_About this exercise_
Write out the whole listing word for word.

_Excerpted records_
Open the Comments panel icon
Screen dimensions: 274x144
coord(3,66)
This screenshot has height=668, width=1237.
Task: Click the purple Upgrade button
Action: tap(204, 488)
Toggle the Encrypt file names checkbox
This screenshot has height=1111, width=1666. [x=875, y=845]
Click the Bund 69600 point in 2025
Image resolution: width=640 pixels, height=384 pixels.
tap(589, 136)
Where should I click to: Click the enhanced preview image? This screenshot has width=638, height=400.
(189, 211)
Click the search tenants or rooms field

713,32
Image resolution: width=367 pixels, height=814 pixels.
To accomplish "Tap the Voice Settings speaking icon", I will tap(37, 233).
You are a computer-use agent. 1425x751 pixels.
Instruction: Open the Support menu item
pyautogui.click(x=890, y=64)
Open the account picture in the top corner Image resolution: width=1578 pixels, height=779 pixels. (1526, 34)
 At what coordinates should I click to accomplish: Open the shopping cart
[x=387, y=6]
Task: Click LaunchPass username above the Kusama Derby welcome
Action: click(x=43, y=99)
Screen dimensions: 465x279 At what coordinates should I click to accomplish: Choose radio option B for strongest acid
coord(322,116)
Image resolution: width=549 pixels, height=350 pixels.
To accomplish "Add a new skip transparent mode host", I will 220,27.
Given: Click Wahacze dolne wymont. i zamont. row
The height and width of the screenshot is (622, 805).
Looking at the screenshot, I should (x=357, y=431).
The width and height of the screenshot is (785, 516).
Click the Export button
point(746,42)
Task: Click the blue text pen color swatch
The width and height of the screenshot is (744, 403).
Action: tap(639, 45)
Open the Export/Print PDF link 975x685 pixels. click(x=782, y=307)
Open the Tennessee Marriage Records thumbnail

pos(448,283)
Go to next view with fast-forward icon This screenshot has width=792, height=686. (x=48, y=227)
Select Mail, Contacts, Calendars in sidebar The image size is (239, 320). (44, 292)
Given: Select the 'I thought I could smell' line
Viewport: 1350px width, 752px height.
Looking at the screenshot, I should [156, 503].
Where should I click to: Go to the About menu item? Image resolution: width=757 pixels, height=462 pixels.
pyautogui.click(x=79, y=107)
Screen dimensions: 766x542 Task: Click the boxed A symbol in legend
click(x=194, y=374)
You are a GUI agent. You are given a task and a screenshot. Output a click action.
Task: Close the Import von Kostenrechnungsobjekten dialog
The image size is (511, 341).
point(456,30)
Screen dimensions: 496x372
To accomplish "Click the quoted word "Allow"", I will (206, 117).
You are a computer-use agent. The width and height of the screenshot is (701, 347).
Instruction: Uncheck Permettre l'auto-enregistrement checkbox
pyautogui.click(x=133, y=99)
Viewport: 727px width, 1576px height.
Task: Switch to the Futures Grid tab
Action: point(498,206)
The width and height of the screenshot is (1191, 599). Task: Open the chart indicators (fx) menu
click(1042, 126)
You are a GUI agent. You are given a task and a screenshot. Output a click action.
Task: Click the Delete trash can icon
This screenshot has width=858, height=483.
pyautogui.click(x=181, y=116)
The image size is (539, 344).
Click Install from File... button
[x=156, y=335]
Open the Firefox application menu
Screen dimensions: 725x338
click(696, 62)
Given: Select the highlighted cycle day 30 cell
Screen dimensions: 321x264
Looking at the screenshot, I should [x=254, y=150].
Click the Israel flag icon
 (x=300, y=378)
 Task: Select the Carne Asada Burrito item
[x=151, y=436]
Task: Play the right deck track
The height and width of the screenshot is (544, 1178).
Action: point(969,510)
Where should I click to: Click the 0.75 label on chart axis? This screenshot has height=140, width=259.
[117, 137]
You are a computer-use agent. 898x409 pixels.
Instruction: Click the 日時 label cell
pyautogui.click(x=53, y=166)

_Response to the exercise_
Open the Comments panel icon
Screen dimensions: 274x144
coord(3,66)
This screenshot has height=668, width=1237.
Task: Click the purple Upgrade button
Action: tap(204, 488)
Toggle the Encrypt file names checkbox
This screenshot has height=1111, width=1666. [x=875, y=845]
Click the Bund 69600 point in 2025
Image resolution: width=640 pixels, height=384 pixels.
tap(589, 136)
Where should I click to: Click the enhanced preview image? This screenshot has width=638, height=400.
(189, 211)
Click the search tenants or rooms field

713,32
Image resolution: width=367 pixels, height=814 pixels.
To accomplish "Tap the Voice Settings speaking icon", I will tap(37, 233).
You are a computer-use agent. 1425x751 pixels.
Instruction: Open the Support menu item
pyautogui.click(x=890, y=64)
Open the account picture in the top corner Image resolution: width=1578 pixels, height=779 pixels. (1526, 34)
 At what coordinates should I click to accomplish: Open the shopping cart
[x=387, y=6]
Task: Click LaunchPass username above the Kusama Derby welcome
Action: click(x=43, y=99)
Screen dimensions: 465x279 At what coordinates should I click to accomplish: Choose radio option B for strongest acid
coord(322,116)
Image resolution: width=549 pixels, height=350 pixels.
To accomplish "Add a new skip transparent mode host", I will 220,27.
Given: Click Wahacze dolne wymont. i zamont. row
The height and width of the screenshot is (622, 805).
Looking at the screenshot, I should (x=357, y=431).
The width and height of the screenshot is (785, 516).
Click the Export button
point(746,42)
Task: Click the blue text pen color swatch
The width and height of the screenshot is (744, 403).
Action: tap(639, 45)
Open the Export/Print PDF link 975x685 pixels. click(x=782, y=307)
Open the Tennessee Marriage Records thumbnail

pos(448,283)
Go to next view with fast-forward icon This screenshot has width=792, height=686. (x=48, y=227)
Select Mail, Contacts, Calendars in sidebar The image size is (239, 320). (44, 292)
Given: Select the 'I thought I could smell' line
Viewport: 1350px width, 752px height.
Looking at the screenshot, I should [156, 503].
Where should I click to: Go to the About menu item? Image resolution: width=757 pixels, height=462 pixels.
pyautogui.click(x=79, y=107)
Screen dimensions: 766x542 Task: Click the boxed A symbol in legend
click(x=194, y=374)
You are a GUI agent. You are given a task and a screenshot. Output a click action.
Task: Close the Import von Kostenrechnungsobjekten dialog
The image size is (511, 341).
point(456,30)
Screen dimensions: 496x372
To accomplish "Click the quoted word "Allow"", I will (206, 117).
You are a computer-use agent. The width and height of the screenshot is (701, 347).
Instruction: Uncheck Permettre l'auto-enregistrement checkbox
pyautogui.click(x=133, y=99)
Viewport: 727px width, 1576px height.
Task: Switch to the Futures Grid tab
Action: point(498,206)
The width and height of the screenshot is (1191, 599). Task: Open the chart indicators (fx) menu
click(1042, 126)
You are a GUI agent. You are given a task and a screenshot. Output a click action.
Task: Click the Delete trash can icon
This screenshot has width=858, height=483.
pyautogui.click(x=181, y=116)
The image size is (539, 344).
Click Install from File... button
[x=156, y=335]
Open the Firefox application menu
Screen dimensions: 725x338
click(696, 62)
Given: Select the highlighted cycle day 30 cell
Screen dimensions: 321x264
Looking at the screenshot, I should [x=254, y=150].
Click the Israel flag icon
 (x=300, y=378)
 Task: Select the Carne Asada Burrito item
[x=151, y=436]
Task: Play the right deck track
The height and width of the screenshot is (544, 1178).
Action: point(969,510)
Where should I click to: Click the 0.75 label on chart axis? This screenshot has height=140, width=259.
[117, 137]
You are a computer-use agent. 898x409 pixels.
Instruction: Click the 日時 label cell
pyautogui.click(x=53, y=166)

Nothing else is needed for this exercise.